§ Exercise aim: Could you set down exactly the lines of the data below, starting at the one that holds "Given: Click the 101 users impact pill" and ending at the one that holds "Given: Click the 18 Sep 2018 date label", both included, and only those?

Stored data

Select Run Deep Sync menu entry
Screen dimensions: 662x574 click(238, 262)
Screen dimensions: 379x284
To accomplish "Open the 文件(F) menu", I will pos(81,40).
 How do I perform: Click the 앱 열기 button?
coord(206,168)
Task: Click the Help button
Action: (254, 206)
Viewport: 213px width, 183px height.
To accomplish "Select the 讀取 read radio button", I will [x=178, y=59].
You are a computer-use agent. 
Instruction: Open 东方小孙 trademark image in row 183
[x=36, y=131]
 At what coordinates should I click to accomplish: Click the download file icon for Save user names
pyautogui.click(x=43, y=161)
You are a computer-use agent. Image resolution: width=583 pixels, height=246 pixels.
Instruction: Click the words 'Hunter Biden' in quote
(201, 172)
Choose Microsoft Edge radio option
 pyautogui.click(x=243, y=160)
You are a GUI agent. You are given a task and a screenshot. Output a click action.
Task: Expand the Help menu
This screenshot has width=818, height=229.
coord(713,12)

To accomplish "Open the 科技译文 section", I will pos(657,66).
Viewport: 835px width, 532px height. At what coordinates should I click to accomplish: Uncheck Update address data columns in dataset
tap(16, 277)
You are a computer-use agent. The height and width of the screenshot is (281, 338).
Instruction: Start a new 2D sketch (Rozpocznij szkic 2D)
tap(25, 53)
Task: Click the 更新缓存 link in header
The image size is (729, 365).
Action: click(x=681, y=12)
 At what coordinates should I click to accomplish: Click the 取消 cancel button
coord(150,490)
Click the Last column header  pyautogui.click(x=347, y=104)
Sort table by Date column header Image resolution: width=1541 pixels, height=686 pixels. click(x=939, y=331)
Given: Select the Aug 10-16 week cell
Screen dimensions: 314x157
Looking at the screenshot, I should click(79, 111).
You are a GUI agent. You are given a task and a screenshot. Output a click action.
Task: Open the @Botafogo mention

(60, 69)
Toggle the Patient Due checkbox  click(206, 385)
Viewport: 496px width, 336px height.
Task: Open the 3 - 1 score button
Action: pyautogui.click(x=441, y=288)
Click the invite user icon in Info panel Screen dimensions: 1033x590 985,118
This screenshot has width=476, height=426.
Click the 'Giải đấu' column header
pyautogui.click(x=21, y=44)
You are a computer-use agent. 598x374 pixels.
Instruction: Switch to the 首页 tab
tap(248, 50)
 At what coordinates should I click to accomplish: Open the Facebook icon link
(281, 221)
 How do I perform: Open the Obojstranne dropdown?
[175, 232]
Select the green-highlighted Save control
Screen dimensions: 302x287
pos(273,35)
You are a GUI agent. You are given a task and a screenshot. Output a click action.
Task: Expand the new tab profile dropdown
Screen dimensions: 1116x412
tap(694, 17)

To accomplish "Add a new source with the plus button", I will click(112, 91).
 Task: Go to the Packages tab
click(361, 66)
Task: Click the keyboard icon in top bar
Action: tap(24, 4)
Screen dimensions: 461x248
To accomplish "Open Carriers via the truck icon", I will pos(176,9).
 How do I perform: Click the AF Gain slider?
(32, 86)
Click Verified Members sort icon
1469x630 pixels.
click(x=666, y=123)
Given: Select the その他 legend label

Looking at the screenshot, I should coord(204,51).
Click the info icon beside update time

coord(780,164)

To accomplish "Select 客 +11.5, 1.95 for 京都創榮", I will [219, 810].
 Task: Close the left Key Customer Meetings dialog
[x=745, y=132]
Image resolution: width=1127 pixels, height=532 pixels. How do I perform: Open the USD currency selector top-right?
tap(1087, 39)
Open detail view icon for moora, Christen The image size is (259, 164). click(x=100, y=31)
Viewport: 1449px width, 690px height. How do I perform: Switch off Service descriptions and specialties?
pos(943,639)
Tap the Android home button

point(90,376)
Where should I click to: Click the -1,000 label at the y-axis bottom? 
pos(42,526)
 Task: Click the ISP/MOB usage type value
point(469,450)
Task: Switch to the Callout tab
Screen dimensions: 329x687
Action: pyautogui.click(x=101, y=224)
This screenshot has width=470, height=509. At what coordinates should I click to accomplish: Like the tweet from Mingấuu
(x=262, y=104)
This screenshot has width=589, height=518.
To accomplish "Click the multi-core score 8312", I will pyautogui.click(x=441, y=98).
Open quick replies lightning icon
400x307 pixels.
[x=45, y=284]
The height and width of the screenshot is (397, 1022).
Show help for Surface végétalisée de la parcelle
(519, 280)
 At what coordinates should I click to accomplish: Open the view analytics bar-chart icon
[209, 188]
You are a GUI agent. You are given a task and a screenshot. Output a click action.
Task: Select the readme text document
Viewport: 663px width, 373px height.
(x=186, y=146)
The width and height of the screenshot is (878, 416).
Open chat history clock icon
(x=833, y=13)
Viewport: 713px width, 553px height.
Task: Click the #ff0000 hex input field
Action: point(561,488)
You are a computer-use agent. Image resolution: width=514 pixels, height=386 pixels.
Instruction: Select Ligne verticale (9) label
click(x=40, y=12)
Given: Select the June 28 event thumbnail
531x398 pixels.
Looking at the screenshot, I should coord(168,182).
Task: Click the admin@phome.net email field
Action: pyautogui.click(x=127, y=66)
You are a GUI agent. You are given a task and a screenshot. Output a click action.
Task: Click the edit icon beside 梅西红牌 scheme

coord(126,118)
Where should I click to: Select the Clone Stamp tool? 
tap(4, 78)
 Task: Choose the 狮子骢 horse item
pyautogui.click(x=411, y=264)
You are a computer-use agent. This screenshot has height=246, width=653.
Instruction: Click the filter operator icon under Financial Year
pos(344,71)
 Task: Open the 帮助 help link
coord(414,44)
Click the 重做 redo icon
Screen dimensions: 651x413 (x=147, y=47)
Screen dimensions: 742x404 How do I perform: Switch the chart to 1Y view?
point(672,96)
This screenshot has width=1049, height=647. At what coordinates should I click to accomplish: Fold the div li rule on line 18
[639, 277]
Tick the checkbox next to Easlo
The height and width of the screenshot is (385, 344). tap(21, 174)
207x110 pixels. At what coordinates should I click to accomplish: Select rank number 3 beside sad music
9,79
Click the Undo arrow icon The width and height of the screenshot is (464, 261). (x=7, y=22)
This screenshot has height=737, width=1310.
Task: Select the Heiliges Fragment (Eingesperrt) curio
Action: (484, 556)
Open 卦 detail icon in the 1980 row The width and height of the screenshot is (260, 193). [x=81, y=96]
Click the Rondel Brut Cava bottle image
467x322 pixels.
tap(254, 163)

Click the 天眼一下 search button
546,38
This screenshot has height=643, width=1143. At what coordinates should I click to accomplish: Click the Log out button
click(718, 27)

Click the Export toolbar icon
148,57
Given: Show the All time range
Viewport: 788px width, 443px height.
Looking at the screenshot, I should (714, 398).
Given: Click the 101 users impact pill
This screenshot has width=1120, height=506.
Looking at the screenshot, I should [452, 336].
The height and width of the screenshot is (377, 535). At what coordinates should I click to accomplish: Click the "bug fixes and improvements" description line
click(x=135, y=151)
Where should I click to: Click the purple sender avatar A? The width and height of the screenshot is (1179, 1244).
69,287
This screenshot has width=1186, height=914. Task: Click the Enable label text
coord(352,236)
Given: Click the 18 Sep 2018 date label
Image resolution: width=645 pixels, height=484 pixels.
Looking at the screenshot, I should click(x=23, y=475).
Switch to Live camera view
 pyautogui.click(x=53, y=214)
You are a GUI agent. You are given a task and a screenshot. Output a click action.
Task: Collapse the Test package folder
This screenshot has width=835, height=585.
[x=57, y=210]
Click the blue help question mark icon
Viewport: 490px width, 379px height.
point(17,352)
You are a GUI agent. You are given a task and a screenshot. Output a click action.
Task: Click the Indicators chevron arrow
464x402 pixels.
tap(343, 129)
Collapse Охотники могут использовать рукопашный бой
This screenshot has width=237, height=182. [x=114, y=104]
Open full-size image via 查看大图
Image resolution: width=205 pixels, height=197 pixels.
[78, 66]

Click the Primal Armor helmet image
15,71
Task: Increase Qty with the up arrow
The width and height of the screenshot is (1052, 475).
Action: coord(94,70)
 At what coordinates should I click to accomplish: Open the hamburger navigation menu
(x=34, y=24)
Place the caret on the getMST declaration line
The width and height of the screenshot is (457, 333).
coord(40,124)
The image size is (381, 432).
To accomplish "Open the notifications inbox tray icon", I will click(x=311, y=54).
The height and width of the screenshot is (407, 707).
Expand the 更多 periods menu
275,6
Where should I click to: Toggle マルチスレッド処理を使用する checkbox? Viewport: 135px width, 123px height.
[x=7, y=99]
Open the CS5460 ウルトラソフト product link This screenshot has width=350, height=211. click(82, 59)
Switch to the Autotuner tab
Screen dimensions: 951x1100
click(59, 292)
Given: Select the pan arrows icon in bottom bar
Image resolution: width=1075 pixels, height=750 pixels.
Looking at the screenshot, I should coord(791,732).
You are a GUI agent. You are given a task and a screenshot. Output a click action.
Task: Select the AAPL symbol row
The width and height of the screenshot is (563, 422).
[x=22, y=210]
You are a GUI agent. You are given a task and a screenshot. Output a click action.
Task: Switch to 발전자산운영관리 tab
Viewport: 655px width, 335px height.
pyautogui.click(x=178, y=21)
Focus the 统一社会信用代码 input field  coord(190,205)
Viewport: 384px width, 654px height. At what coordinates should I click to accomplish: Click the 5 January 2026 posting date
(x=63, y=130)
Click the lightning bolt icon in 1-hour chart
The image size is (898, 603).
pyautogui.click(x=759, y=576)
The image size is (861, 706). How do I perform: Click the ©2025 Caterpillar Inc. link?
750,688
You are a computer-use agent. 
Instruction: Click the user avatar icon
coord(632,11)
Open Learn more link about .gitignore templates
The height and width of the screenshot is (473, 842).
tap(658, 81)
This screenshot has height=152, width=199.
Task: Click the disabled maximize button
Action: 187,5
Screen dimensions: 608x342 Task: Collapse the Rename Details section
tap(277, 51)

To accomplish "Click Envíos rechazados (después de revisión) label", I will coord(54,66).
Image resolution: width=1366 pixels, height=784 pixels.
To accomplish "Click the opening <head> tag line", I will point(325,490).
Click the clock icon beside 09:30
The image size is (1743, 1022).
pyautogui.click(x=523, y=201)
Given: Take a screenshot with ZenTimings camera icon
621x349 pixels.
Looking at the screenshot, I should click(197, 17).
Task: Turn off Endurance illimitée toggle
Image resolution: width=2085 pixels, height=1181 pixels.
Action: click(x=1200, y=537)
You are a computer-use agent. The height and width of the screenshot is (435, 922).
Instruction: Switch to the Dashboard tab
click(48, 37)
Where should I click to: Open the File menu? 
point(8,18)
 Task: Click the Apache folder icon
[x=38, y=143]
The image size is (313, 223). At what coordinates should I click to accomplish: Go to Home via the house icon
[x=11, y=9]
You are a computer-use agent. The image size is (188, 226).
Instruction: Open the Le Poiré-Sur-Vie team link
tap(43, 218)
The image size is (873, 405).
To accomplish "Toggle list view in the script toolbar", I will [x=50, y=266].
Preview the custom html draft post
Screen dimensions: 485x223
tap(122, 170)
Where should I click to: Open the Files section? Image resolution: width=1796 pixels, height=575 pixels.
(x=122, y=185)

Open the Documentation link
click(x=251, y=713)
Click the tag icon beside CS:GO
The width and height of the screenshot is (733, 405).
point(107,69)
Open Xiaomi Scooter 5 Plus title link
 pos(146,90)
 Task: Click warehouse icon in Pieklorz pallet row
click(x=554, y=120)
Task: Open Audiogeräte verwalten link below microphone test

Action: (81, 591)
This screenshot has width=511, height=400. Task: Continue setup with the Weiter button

§ Output:
Given: Click the 101 users impact pill
This screenshot has width=1120, height=506.
Looking at the screenshot, I should [452, 336].
The height and width of the screenshot is (377, 535). At what coordinates should I click to accomplish: Click the "bug fixes and improvements" description line
click(x=135, y=151)
Where should I click to: Click the purple sender avatar A? The width and height of the screenshot is (1179, 1244).
69,287
This screenshot has width=1186, height=914. Task: Click the Enable label text
coord(352,236)
Given: Click the 18 Sep 2018 date label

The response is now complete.